[FFmpeg-devel] [PATCH 3/4] avfilter/vf_dnn_processing: add format GRAY8 and GRAYF32 support

Fri Dec 13 16:40:15 EET 2019

Em sex., 13 de dez. de 2019 às 08:23, Guo, Yejun <yejun.guo at intel.com> escreveu:
>
> > From: Pedro Arthur [mailto:bygrandao at gmail.com]
> > Sent: Friday, December 13, 2019 12:45 AM
> > To: FFmpeg development discussions and patches <ffmpeg-devel at ffmpeg.org>
> > Cc: Guo, Yejun <yejun.guo at intel.com>
> > Subject: Re: [FFmpeg-devel] [PATCH 3/4] avfilter/vf_dnn_processing: add
> > format GRAY8 and GRAYF32 support
> > Hi,
> >
> > how should I test this patch?
>
> the fourth patch of this patch set is the fate test for this feature, so I ignored comments here.
> I'll add the test descriptions back in v2.
>
> >
> > Em sex., 22 de nov. de 2019 às 04:57, Guo, Yejun <yejun.guo at intel.com>
> > escreveu:
> >
> > > Signed-off-by: Guo, Yejun <yejun.guo at intel.com>
> > > ---
> > >  doc/filters.texi                |   8 ++-
> > >  libavfilter/vf_dnn_processing.c | 147
> > > ++++++++++++++++++++++++++++++----------
> > >  2 files changed, 118 insertions(+), 37 deletions(-)
> > >
> > > diff --git a/doc/filters.texi b/doc/filters.texi
> > > index 1f86ae1..c3f7997 100644
> > > --- a/doc/filters.texi
> > > +++ b/doc/filters.texi
> > > @@ -8992,7 +8992,13 @@ Set the input name of the dnn network.
> > >  Set the output name of the dnn network.
> > >
> > >  @item fmt
> > > -Set the pixel format for the Frame.

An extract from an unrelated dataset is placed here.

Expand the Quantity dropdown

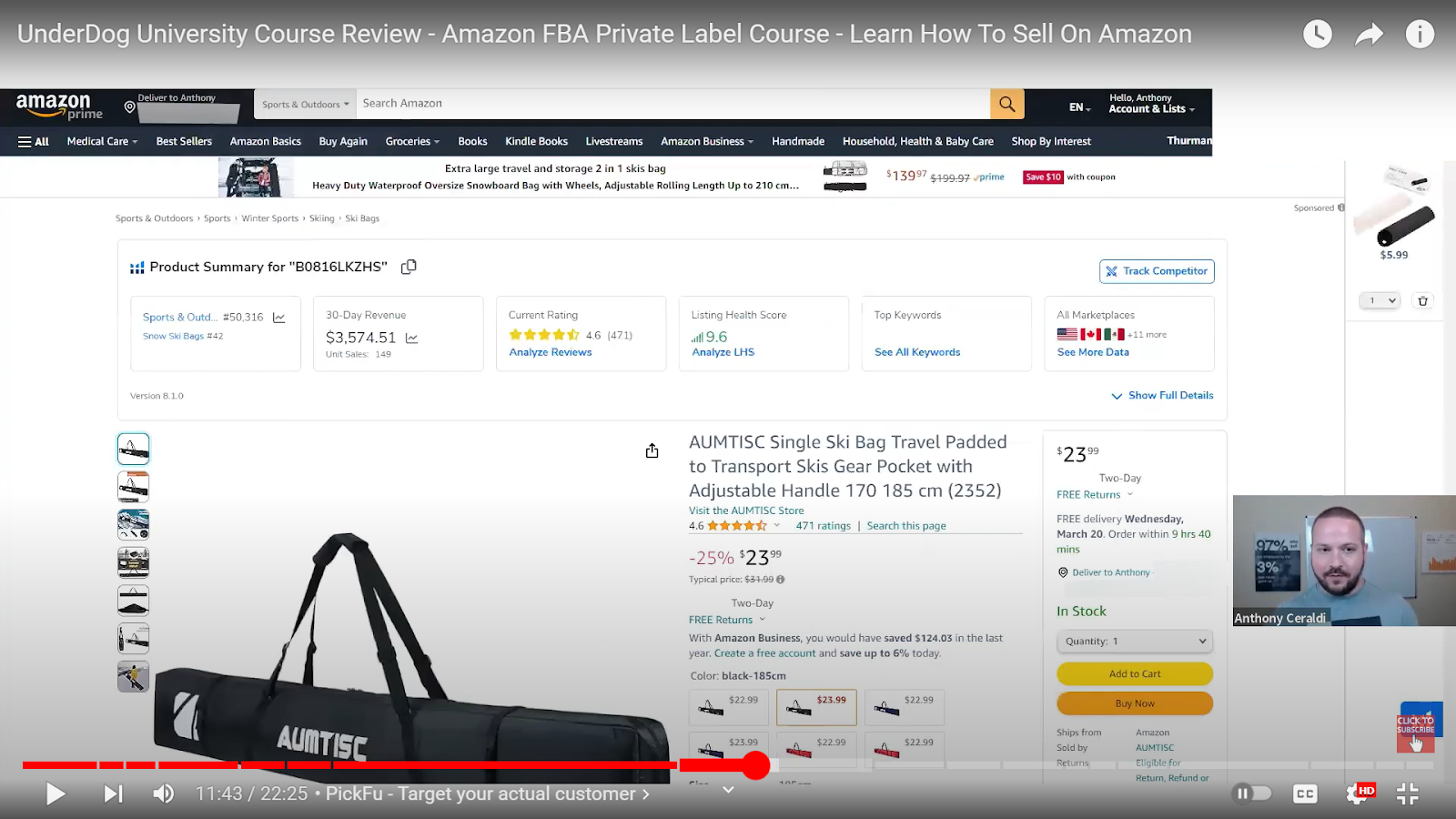pos(1134,642)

Allowed values are
> > > @code{AV_PIX_FMT_RGB24}, and @code{AV_PIX_FMT_BGR24}.
> > > +Set the pixel format for the Frame, the value is determined by the input
> > > of the dnn network model.
> > >
> > This sentence is a bit confusing, also I think this property should be
> > removed. (I will explain bellow).
>
> sure, no problem.
>
> >
> > +
> > > +If the model handles RGB (or BGR) image and the data type of model input
> > > is uint8, fmt must be @code{AV_PIX_FMT_RGB24} (or
> > @code{AV_PIX_FMT_BGR24}.
> > > +If the model handles RGB (or BGR) image and the data type of model input
> > > is float, fmt must be @code{AV_PIX_FMT_RGB24} (or
> > @code{AV_PIX_FMT_BGR24},
> > > and this filter will do data type conversion internally.
> > > +If the model handles GRAY image and the data type of model input is
> > > uint8, fmt must be @code{AV_PIX_FMT_GRAY8}.

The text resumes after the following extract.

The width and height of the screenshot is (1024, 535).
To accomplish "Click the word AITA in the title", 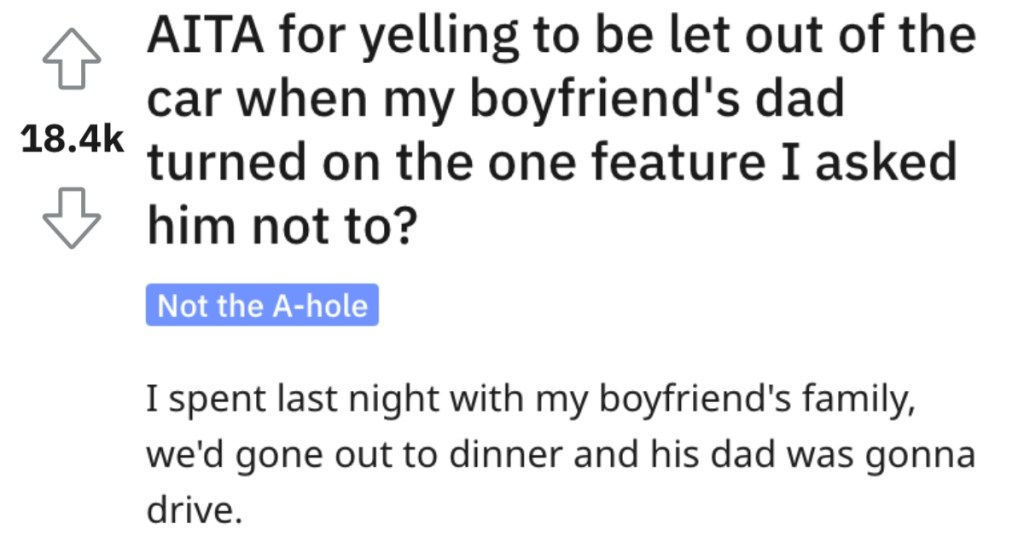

> > > +If the model handles GRAY image and the data type of model input is
> > > float, fmt must be @code{AV_PIX_FMT_GRAYF32}.
> > > +
> > >  Default value is @code{AV_PIX_FMT_RGB24}.
> > >
> > >  @end table
> > > diff --git a/libavfilter/vf_dnn_processing.c
> > > b/libavfilter/vf_dnn_processing.c
> > > index ce976ec..963dd5e 100644
> > > --- a/libavfilter/vf_dnn_processing.c
> > > +++ b/libavfilter/vf_dnn_processing.c
> > > @@ -70,10 +70,12 @@ static av_cold int init(AVFilterContext *context)
> > >  {
> > >      DnnProcessingContext *ctx = context->priv;
> > >      int supported = 0;
> > > -    // as the first step, only rgb24 and bgr24 are supported
> > > +    // to support more formats
> > >      const enum AVPixelFormat supported_pixel_fmts[] = {
> > >          AV_PIX_FMT_RGB24,
> > >          AV_PIX_FMT_BGR24,
> > > +        AV_PIX_FMT_GRAY8,
> > > +        AV_PIX_FMT_GRAYF32,
> > >      };
> > >      for (int i = 0; i < sizeof(supported_pixel_fmts) / sizeof(enum
> > > AVPixelFormat); ++i) {
> > >          if (supported_pixel_fmts[i] == ctx->fmt) {
> > > @@ -156,14 +158,38 @@ static int config_input(AVFilterLink *inlink)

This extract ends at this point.